Staha Changes His Story

As of press time there was still no word from Austin Police Chief Stan Knee on whether he intends to follow the Office of the Police Monitor citizen review panel's request that he review APD's internal probe into charges that veteran Detective Howard Staha forced Lucy Neyens to perform oral sex on him a decade ago (see last week's "Naked City"). But on June 25 a "new" version of the 10-year-old story appeared on the Austin Police News Web site -- in which Staha contradicts his previous comments about Neyens' charges, again calling into question (as did Neyens when she went to the police monitor) the department's investigation.

When contacted by the Chronicle in May, Staha said that Neyens' charges were completely untrue. "I intend to see what kind of legal action I can take," he said, "because these are all false statements." He said he was "totally stunned" by Neyens' allegation and that he thought Neyens lodged her complaint out of intradepartmental "hard feelings" over APD officers "being transferred in certain positions." But in the June 25 article by Austin Police News' Shelly Wilkison (former writer and editor of the Austin Police Association's monthly newsletter The Police Line), Staha says that incident did happen and was consensual. "I knew [Neyens] prior to [the incident]. We had a relationship," he told Wilkison. "This was two consenting adults who had a drink together, and it escalated into something that was inappropriate."

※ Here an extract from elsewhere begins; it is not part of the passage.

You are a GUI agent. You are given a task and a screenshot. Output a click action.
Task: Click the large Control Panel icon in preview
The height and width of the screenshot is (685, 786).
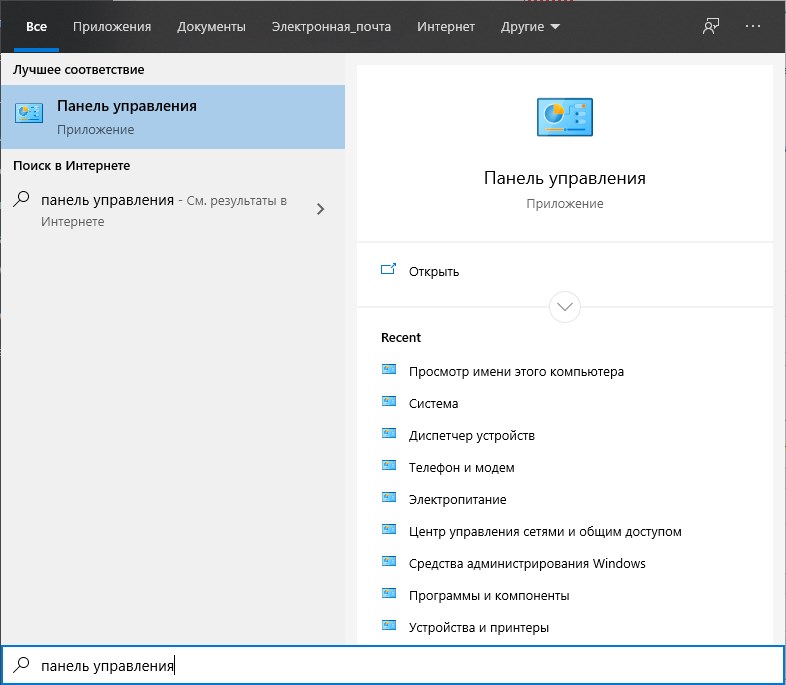click(564, 117)
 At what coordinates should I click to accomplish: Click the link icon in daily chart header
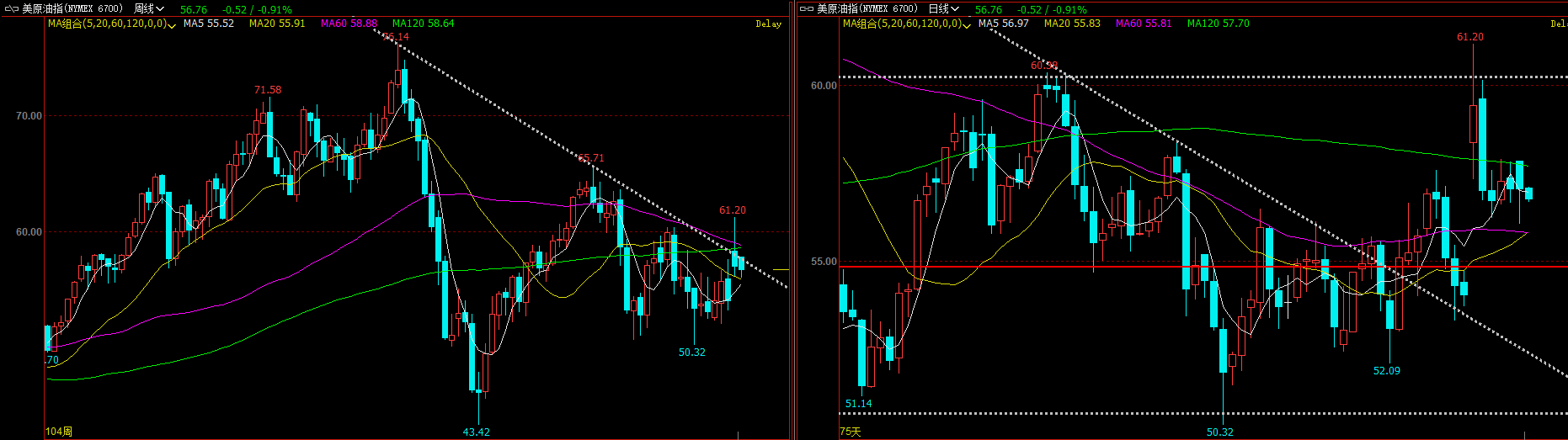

Staha's latest admission has Neyens fuming. "He's a liar," she said, adding that she can prove it if the 21-year APD veteran intends to stick to this story. Neyens says she was accompanied to her meeting with Staha on the night in question -- where she expected to discuss her son -- by her friend Janie Bremer, who waited inside the Warehouse Saloon on Ben White Boulevard when Staha asked Neyens to join him in his patrol car to "talk." Bremer, who could readily verify whether Neyens and Staha had a drink together as Staha now claims, was never interviewed by IAD, even though Neyens offered her name as a potential witness -- one of many qualms Neyens, and other observers, and the Police Monitor panel, have about IAD's handling of the case.